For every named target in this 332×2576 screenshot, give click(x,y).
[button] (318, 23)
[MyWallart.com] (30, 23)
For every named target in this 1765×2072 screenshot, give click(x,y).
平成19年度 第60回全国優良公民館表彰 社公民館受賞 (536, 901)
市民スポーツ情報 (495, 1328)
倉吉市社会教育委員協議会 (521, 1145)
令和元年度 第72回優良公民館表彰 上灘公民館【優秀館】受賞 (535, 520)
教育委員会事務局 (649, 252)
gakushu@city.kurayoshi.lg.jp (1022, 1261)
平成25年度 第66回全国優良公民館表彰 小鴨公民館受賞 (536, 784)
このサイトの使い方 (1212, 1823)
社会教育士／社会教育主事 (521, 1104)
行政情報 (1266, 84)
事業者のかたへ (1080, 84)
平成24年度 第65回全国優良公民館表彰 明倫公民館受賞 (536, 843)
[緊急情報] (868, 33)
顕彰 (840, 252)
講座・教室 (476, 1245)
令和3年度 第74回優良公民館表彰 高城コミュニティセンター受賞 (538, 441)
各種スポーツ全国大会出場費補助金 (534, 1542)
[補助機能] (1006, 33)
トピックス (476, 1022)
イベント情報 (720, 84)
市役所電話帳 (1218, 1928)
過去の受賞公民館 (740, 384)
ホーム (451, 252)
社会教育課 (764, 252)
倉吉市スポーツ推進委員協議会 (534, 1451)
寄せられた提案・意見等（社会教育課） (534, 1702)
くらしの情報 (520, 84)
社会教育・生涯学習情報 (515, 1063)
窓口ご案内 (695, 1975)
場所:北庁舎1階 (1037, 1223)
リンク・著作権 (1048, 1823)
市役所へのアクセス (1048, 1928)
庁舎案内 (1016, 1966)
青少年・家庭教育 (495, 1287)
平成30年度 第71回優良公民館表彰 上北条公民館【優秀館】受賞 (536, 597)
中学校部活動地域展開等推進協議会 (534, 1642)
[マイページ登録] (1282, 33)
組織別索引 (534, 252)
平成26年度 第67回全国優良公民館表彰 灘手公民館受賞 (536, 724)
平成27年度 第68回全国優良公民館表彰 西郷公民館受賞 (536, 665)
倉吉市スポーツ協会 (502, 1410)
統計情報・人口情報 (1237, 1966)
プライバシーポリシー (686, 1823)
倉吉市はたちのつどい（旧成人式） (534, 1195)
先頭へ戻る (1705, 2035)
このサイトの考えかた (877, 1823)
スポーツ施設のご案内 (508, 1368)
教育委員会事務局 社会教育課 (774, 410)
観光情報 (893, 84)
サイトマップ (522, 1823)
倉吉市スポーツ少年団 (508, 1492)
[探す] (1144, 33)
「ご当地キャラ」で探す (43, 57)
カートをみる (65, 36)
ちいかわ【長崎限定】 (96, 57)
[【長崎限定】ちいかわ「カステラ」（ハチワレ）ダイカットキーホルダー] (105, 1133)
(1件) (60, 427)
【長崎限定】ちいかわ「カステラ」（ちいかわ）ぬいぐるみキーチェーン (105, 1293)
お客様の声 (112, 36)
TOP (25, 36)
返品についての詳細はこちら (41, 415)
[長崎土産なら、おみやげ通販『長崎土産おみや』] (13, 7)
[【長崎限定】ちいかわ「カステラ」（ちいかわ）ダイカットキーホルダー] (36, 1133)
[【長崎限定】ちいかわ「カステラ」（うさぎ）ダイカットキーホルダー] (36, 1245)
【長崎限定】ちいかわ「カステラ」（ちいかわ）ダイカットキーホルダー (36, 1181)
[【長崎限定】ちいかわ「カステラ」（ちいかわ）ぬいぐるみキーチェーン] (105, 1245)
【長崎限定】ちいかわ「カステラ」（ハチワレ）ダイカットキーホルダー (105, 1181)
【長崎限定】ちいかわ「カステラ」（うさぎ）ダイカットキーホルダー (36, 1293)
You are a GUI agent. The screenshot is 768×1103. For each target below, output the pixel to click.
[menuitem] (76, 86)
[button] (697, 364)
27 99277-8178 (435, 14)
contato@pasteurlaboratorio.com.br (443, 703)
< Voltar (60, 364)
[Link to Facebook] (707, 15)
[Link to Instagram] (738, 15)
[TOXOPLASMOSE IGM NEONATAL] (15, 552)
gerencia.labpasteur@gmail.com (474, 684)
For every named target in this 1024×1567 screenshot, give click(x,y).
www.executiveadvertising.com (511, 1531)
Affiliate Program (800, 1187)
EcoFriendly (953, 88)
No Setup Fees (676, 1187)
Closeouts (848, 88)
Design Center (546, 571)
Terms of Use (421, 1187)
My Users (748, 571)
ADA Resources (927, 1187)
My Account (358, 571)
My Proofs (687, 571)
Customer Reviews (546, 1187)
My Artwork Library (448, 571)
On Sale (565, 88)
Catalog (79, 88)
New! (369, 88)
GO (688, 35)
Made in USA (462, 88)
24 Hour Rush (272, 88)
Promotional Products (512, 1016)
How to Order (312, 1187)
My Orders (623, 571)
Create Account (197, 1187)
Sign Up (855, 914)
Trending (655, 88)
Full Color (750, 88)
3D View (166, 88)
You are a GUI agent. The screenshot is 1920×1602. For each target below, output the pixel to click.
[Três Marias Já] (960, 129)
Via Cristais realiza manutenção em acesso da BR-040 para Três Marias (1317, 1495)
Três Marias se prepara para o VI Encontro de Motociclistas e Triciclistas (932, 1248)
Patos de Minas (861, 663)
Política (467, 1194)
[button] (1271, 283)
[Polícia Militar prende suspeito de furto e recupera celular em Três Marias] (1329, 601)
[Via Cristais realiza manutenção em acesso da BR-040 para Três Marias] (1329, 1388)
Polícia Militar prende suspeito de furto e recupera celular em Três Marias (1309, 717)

= = =

__Exercise aim__. Where a line of the records has the string "社会教育課", copy that line.

__Task result__.
社会教育課 (764, 252)
寄せられた提案・意見等（社会教育課） (534, 1702)
教育委員会事務局 社会教育課 (774, 410)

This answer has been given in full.